╭──
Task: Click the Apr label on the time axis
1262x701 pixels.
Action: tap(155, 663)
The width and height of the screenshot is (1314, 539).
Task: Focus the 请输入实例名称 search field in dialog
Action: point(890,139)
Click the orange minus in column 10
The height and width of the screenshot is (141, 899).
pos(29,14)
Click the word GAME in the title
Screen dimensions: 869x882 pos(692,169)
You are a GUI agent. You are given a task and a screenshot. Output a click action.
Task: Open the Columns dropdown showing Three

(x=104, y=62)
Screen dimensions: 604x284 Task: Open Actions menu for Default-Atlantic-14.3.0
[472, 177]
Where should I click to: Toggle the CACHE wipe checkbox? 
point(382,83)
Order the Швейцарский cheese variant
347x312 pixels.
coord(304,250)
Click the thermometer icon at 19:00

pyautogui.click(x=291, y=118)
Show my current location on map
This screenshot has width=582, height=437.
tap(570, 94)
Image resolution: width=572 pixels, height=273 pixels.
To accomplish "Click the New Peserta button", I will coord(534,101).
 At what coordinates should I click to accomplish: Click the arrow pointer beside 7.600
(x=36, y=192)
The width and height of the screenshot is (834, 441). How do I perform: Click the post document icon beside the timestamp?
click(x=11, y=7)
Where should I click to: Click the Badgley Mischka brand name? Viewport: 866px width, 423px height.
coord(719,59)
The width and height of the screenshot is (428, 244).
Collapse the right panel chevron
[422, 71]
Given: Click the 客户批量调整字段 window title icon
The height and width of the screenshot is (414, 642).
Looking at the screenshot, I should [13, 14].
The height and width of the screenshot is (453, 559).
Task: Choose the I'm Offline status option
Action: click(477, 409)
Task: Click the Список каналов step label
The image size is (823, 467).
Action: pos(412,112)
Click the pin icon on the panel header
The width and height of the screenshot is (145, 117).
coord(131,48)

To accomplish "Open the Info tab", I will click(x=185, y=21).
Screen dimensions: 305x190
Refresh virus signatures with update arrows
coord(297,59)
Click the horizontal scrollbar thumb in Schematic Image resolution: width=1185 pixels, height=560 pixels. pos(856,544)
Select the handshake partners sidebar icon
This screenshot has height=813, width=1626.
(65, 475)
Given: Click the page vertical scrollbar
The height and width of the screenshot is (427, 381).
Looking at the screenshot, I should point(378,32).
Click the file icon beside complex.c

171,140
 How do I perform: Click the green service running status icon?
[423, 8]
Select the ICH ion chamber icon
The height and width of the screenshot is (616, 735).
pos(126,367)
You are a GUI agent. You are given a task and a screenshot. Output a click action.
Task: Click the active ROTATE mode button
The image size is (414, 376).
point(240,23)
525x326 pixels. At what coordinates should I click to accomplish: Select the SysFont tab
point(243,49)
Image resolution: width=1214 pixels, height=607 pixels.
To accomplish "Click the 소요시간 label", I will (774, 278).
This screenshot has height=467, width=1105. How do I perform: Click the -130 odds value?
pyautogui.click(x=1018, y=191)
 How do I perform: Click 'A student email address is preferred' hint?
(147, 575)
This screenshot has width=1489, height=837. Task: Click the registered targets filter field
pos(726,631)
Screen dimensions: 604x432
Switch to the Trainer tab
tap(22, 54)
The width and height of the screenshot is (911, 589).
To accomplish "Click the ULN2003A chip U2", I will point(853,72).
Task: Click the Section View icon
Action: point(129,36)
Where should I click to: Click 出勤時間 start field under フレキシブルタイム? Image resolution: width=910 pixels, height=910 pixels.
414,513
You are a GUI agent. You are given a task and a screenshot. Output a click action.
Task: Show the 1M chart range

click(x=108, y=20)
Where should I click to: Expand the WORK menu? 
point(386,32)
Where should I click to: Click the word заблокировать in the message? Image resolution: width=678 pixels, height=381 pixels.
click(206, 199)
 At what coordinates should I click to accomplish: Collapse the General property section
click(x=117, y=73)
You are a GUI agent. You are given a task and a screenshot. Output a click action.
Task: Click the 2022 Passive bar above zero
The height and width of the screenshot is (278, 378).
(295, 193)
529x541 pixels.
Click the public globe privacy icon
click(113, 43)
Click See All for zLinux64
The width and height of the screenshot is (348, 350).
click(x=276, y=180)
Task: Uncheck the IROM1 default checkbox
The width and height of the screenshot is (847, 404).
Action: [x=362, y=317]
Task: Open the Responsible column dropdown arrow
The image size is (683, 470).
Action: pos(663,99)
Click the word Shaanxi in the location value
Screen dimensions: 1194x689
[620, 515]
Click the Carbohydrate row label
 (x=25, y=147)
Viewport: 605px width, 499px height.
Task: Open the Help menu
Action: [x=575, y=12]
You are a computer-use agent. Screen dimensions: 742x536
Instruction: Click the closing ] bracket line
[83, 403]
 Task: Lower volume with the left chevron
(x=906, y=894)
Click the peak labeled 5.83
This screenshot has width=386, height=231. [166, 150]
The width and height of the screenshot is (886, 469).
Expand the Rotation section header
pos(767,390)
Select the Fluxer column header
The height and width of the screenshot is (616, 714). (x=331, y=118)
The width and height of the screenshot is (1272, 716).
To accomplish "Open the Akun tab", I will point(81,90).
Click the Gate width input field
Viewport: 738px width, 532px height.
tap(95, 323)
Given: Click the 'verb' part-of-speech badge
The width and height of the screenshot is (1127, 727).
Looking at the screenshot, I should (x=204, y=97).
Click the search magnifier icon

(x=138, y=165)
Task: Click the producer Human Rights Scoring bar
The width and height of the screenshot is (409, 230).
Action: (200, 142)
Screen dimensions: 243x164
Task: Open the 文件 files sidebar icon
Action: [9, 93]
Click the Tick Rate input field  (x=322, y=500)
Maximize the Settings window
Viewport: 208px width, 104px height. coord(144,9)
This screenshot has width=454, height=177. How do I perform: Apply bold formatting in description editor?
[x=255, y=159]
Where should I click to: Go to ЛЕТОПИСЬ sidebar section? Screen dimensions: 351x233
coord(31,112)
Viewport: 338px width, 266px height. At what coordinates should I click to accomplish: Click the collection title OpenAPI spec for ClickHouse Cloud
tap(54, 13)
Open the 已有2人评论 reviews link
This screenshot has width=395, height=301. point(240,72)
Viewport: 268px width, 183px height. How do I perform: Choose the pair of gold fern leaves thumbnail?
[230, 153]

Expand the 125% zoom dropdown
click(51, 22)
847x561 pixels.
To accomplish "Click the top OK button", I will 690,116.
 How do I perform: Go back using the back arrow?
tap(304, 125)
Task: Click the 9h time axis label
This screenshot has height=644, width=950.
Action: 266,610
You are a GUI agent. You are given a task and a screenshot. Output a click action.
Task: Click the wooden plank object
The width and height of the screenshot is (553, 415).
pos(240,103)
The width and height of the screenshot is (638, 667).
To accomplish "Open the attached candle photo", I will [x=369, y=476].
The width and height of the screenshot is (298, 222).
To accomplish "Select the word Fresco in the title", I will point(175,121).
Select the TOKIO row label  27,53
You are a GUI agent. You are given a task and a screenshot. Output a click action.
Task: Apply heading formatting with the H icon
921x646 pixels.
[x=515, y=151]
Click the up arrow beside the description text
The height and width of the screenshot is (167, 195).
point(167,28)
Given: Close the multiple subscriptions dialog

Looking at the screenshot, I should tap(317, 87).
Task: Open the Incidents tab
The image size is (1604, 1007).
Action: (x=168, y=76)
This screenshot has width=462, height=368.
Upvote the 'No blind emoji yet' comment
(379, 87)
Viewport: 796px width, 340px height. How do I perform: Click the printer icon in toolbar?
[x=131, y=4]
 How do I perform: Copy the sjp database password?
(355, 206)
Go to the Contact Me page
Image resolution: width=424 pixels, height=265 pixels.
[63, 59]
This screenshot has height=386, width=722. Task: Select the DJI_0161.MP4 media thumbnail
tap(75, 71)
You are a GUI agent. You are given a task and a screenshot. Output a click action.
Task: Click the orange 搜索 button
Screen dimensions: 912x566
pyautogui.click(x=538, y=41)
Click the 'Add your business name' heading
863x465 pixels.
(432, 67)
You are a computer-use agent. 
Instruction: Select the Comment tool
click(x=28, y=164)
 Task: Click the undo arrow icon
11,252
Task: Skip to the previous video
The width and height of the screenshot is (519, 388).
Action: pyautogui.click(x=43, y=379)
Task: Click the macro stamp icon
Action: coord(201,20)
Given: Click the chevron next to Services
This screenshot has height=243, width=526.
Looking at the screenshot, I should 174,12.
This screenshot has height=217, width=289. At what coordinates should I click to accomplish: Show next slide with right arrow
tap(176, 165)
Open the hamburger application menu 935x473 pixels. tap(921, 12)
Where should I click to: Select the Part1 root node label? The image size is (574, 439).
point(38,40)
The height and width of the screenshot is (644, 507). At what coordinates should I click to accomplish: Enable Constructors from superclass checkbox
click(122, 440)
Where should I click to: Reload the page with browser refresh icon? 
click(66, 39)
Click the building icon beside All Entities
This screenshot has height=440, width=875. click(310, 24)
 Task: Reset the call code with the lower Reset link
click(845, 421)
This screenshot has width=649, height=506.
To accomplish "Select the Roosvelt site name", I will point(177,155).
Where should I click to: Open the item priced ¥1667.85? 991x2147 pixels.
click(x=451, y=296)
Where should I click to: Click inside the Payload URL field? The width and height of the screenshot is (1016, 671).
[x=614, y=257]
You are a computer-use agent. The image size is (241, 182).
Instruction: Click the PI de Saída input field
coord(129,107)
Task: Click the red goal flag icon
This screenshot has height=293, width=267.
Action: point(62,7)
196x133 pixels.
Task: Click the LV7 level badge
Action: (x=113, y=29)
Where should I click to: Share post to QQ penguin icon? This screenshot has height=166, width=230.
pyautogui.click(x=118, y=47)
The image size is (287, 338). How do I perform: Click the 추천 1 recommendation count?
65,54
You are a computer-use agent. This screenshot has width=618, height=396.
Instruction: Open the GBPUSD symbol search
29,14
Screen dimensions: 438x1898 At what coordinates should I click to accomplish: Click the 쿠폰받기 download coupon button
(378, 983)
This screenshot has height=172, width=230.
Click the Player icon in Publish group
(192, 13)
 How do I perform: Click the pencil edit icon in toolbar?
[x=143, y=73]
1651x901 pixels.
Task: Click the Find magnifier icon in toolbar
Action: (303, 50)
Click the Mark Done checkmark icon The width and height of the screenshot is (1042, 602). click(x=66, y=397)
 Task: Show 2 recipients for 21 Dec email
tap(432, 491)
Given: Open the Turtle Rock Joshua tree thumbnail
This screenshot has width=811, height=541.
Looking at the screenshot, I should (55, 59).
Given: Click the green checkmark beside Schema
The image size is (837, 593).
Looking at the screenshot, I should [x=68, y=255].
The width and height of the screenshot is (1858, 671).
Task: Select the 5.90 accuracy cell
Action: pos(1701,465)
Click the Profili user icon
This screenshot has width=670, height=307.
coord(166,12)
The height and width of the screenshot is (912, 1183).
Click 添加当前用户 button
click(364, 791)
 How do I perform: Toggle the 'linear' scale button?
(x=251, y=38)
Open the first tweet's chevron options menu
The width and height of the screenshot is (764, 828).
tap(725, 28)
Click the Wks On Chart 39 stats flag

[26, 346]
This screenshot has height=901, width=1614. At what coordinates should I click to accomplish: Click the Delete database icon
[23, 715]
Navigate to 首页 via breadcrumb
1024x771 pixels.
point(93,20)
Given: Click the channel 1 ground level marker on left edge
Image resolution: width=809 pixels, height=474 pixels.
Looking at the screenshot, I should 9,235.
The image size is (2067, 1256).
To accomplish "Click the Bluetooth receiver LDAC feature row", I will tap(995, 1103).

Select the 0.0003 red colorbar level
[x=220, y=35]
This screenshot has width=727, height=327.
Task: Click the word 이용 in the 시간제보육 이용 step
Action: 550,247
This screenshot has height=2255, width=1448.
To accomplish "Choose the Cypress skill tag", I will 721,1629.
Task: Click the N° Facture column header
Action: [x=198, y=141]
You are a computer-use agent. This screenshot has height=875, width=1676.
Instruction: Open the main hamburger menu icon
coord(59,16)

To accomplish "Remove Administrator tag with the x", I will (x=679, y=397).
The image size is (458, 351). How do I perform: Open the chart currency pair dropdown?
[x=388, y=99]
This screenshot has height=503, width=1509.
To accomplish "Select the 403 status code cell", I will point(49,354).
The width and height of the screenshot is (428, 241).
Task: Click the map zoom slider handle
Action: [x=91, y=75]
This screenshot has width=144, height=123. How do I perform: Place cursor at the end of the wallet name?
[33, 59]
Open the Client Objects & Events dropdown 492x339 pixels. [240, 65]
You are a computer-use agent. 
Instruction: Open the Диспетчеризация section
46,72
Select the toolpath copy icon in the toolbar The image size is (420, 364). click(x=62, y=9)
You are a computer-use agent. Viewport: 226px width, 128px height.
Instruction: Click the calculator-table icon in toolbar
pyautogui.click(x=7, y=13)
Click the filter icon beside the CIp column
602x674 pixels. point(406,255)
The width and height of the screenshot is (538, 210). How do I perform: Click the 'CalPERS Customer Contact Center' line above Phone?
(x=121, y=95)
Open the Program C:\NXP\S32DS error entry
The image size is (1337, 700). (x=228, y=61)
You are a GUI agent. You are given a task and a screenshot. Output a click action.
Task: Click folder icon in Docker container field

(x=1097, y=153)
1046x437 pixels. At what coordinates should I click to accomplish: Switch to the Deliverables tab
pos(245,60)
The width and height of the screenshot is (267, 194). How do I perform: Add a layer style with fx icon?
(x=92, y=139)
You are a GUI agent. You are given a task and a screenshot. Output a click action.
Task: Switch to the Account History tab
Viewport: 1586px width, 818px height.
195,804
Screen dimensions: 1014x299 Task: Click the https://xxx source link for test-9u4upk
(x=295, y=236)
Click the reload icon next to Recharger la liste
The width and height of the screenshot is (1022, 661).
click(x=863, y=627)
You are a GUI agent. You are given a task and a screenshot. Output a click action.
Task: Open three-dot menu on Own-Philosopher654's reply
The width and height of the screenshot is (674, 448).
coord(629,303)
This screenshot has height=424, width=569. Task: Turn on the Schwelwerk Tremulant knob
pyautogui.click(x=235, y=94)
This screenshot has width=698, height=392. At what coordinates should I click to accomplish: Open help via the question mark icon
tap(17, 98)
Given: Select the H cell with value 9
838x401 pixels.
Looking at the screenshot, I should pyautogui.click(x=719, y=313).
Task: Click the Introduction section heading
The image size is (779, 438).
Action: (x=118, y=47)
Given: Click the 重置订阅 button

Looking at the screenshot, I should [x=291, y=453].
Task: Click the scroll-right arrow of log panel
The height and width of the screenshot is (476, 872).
╰──
*WHAT THE TASK ASKS*
From the entries, copy every line in which the word "orange" occurs.

*EXERCISE RESULT*
Click the orange minus in column 10
Task: Click the orange 搜索 button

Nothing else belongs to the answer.